Physical education has always been my least favorite period of the day. Every day, we all change into the same drab, gray uniforms and wear the same faded black shorts. Everyone laces up their ragged shoes, covered with holes and dirt that serve as a reminder of every puddle we’ve jumped into and every mile we’ve run.

So when I walked onto the blacktop and saw a girl with brand new neon pink shoes (later on she told me they were salmon), it’s fair to say I was taken off guard. When I looked down at my own shoes and saw frayed laces on the verge of unraveling, the peeling Nike logo and caked mud, I knew I needed shoe advice from this girl immediately.

And that’s when I met her.

Her short, once black hair was highlighted brown from swimming. She had a smile that never left her face. She wore a different sweatshirt every day over her uniform and tall, brightly colored socks. Her laugh was a sound I cherished and waited to hear —warm and genuine, just like her.

She was everything I wasn’t. She had a positive attitude towards herself and others.
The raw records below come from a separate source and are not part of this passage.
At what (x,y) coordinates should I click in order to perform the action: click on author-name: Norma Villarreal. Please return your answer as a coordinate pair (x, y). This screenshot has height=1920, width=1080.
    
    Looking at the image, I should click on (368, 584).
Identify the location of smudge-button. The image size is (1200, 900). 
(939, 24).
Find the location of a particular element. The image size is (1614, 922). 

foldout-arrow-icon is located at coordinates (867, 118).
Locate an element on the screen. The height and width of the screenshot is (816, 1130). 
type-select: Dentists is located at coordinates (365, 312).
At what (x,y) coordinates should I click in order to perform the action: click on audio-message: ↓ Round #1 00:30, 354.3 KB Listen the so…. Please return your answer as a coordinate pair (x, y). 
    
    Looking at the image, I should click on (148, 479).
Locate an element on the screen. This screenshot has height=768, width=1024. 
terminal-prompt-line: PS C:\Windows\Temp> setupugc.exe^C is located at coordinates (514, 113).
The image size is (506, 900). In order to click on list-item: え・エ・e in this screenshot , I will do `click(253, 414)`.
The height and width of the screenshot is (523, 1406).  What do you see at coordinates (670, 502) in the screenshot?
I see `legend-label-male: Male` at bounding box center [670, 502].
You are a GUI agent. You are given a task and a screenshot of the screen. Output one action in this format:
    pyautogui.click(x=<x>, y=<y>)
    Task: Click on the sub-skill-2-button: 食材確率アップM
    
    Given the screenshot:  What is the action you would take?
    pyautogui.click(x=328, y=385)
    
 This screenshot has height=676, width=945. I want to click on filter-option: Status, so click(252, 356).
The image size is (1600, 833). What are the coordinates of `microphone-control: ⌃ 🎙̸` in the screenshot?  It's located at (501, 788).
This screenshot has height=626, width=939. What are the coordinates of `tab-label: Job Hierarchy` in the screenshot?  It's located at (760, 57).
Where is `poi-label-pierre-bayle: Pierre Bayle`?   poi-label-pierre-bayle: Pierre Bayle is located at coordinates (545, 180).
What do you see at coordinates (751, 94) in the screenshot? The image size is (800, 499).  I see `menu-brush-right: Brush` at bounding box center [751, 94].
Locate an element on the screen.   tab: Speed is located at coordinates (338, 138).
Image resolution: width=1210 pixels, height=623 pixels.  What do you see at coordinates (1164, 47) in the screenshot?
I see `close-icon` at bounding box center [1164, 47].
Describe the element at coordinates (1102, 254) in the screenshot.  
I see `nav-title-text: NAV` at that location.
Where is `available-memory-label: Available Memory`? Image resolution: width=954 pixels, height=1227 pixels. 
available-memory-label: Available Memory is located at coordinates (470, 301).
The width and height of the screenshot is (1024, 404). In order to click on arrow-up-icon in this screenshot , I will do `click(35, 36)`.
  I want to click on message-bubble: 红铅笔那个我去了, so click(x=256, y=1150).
One day, when I was feeling down, she looked down at her sweatshirt and read the words, “I am too fond of the stars to be fearful of the night.” But most importantly, being around her helped me come to terms with myself and helped me love who I am.

Slowly but surely I changed my routine. Every night I asked myself what I learned, the three best moments of my day and something new I would try tomorrow. I brushed off the sting of other people’s judgments and learned to listen to my own voice. Now, I can look in the mirror and smile at myself. I feel proud of how far I’ve come from the insecure middle schooler I used to be. I tell myself that I can do it, without choking on the words. All thanks to her, the girl who brought out the best in me with nothing but kindness.

She wore neon shoes and brought a stuffed pineapple to class every day because she didn’t care what other people thought about her. She swam against the current of judgment with a smile on her face. Every day, she encouraged me to answer the question, “If you had to write an autobiography, and each day was a page, would the story be amazing or just a book with the same thing over and over again?”

After that day, I’ve tried to fill up the pages of my autobiography with something new. So the summer before high school, I went shoe shopping. There were tons of choices, and most of them looked similar. The same shapes and colors. My hand moved towards the plain black shoes, the ones that everyone would be wearing. In a few months they would be worn out, and I would buy some other shoes to replace them. But then I remembered her. I imagined what she would choose if she were standing next to me. And I knew with certainty which ones I wanted.

I reached over and picked up the neon shoes.